▸ **Task to complete**
Within the records, which lines hold the string "named"? Report each one by copying it.

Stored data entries
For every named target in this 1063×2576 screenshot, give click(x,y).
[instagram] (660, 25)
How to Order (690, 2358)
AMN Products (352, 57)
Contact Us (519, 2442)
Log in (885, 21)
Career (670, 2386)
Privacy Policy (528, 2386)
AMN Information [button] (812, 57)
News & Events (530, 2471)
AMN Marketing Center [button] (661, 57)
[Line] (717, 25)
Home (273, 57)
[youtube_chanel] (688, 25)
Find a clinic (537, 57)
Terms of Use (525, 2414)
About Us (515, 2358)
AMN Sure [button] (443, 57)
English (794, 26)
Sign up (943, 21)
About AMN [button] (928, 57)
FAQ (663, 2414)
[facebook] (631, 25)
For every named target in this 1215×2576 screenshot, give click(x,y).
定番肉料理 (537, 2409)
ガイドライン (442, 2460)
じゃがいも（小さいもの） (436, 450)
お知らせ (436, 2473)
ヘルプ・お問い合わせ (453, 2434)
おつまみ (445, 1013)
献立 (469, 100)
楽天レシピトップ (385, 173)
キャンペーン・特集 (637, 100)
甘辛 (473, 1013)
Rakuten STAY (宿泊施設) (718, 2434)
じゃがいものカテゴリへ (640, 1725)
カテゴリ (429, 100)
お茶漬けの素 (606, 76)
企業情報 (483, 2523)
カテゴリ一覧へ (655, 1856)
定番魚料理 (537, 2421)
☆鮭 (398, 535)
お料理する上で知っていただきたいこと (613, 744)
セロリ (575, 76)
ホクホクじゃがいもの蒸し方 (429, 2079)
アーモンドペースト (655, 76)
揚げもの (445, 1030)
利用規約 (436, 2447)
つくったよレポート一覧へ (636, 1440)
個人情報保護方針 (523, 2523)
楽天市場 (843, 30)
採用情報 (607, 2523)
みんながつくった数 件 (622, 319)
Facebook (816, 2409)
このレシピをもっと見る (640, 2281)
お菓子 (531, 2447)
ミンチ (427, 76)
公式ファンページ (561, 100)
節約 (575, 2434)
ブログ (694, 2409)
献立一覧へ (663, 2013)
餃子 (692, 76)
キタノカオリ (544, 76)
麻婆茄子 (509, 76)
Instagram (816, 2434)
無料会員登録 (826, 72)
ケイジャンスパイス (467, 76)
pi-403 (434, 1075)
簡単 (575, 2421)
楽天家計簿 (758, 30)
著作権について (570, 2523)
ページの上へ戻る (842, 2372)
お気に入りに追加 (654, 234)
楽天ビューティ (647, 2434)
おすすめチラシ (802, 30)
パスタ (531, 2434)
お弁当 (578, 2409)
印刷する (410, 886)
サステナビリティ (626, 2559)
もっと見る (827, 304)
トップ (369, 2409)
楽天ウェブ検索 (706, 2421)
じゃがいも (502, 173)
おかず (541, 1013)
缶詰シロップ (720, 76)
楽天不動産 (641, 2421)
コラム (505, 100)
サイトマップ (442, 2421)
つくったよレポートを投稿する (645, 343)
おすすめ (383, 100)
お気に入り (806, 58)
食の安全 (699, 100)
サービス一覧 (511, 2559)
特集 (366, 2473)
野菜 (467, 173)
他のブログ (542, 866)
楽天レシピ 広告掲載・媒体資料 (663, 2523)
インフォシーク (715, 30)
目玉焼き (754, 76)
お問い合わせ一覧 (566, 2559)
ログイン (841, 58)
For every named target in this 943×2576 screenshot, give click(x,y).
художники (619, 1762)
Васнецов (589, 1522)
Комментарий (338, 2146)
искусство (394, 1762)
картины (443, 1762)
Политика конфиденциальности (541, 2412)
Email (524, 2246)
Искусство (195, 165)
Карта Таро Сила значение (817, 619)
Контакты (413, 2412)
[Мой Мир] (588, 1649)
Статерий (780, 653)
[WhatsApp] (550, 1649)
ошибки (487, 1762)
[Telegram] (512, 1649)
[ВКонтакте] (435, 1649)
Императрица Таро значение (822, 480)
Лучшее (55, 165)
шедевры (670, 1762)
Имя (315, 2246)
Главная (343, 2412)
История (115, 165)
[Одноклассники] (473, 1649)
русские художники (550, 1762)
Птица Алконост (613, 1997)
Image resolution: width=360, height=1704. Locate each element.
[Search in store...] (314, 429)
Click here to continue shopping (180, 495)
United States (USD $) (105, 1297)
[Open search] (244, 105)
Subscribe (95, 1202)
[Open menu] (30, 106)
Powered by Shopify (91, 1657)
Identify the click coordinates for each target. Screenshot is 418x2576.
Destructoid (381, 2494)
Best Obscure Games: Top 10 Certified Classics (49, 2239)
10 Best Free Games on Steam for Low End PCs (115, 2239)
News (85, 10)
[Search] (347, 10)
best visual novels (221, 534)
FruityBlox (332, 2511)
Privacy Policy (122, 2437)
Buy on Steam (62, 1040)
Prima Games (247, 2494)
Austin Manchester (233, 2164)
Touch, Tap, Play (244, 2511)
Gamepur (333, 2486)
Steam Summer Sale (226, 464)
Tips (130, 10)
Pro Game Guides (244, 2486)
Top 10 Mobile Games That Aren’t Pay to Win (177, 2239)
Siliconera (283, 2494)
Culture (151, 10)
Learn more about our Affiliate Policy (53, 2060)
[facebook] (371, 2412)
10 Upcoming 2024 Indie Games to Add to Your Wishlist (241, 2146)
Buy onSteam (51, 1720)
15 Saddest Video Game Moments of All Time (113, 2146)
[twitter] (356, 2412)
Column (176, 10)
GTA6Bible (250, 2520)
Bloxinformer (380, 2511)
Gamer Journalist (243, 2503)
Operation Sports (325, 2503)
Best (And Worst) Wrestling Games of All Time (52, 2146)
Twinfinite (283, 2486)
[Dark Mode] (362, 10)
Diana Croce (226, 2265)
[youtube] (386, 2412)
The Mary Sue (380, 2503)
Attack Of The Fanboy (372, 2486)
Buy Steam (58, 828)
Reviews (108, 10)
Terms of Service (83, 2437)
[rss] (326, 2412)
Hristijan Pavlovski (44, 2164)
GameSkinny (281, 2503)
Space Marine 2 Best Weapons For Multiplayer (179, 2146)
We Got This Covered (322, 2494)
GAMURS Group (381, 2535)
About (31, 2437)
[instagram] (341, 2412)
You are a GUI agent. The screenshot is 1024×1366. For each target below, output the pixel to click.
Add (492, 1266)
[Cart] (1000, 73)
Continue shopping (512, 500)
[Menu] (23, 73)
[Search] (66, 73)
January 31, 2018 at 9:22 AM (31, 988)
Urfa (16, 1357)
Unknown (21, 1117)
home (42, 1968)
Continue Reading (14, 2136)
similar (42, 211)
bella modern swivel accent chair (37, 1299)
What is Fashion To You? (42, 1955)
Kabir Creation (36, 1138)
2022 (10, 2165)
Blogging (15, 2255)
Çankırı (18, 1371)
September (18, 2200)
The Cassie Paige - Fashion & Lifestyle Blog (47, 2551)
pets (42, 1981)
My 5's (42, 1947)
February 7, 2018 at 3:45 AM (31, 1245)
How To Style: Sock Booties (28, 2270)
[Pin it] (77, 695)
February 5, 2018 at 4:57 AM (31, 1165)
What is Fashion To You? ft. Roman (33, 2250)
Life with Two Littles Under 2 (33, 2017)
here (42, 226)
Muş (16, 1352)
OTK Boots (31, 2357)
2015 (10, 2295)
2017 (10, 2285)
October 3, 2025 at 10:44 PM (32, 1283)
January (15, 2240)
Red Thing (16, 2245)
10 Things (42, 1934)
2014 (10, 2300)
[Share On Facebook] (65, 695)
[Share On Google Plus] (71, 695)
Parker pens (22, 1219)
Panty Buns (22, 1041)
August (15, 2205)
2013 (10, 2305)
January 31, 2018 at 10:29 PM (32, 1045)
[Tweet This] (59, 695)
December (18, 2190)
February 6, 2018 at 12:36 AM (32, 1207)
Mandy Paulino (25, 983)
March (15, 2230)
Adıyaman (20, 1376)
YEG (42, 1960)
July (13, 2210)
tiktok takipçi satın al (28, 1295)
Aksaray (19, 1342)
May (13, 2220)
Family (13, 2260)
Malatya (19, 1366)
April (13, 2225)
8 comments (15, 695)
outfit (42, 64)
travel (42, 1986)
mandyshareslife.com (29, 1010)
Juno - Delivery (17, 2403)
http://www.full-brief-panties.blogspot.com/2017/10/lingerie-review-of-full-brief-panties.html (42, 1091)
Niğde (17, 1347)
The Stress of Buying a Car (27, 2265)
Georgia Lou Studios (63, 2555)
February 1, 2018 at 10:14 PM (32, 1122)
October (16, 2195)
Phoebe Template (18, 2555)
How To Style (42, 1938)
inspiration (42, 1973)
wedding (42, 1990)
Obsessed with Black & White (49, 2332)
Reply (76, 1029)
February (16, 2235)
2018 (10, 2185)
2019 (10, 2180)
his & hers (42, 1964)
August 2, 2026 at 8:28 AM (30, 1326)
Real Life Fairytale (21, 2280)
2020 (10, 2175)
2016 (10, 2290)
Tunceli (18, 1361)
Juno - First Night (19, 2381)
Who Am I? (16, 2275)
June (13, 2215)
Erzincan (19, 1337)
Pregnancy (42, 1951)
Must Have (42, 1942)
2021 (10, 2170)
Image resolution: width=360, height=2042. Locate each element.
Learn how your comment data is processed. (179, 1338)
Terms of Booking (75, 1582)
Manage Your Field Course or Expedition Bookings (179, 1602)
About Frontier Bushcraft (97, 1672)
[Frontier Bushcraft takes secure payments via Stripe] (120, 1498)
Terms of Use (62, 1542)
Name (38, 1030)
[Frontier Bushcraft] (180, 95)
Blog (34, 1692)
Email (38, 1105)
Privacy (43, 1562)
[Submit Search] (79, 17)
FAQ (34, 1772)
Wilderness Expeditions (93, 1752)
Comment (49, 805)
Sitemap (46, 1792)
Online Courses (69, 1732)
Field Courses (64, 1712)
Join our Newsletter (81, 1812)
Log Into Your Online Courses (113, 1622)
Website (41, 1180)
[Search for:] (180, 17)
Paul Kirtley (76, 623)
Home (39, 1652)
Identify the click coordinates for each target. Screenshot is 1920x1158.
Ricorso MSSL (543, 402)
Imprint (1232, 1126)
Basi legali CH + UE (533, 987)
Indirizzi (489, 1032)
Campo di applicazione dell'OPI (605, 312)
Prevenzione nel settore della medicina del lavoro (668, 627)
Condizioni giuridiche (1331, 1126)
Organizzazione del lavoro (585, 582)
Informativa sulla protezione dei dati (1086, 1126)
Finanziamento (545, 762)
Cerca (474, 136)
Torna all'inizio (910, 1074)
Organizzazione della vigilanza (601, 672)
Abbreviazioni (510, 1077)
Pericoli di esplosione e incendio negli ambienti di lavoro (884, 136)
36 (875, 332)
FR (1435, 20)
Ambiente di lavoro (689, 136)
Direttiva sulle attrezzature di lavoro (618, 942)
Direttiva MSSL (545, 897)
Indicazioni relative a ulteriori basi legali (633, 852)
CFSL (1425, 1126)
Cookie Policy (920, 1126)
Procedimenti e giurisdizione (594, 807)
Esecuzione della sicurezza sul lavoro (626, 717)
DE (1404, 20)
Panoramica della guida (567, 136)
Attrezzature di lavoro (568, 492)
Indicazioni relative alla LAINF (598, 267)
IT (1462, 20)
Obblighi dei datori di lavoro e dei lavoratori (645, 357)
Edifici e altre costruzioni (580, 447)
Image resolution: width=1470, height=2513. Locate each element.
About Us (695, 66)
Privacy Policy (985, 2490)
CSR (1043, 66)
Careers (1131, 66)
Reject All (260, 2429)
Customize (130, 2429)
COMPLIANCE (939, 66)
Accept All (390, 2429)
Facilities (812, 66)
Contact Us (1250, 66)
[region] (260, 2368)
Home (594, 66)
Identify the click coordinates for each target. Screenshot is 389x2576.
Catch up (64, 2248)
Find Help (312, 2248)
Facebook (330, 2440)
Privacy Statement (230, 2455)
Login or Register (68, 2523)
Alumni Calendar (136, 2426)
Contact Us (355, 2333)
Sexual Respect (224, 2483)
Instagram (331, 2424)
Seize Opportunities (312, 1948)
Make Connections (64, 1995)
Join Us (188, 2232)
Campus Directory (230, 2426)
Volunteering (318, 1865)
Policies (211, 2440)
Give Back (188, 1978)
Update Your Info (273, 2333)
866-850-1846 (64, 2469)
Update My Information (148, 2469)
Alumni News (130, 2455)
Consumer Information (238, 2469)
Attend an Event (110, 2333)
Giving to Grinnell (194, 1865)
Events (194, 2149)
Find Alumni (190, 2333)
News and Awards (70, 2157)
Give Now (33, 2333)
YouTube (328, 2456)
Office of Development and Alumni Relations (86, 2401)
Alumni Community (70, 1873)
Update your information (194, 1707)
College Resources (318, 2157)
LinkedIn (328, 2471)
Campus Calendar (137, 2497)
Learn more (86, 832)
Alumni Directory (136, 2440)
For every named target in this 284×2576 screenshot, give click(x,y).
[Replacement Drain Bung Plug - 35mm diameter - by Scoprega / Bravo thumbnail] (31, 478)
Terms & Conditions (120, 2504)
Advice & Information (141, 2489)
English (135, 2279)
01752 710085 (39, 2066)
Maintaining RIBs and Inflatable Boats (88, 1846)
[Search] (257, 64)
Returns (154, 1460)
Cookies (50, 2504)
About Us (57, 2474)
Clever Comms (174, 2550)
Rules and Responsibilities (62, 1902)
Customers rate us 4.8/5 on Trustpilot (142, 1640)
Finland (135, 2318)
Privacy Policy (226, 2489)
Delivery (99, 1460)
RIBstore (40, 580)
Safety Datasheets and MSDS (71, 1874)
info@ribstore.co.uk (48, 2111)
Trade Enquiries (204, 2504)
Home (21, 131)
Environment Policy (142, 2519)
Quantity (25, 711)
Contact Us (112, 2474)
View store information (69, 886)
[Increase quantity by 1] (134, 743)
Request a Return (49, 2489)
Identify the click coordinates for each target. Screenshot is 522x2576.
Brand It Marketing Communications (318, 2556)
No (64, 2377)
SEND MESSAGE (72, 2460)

▸ **Solution to the problem**
For every named target in this 1063×2576 screenshot, give click(x,y).
For every named target in this 1215×2576 screenshot, give click(x,y).
For every named target in this 943×2576 screenshot, give click(x,y).
For every named target in this 284×2576 screenshot, give click(x,y).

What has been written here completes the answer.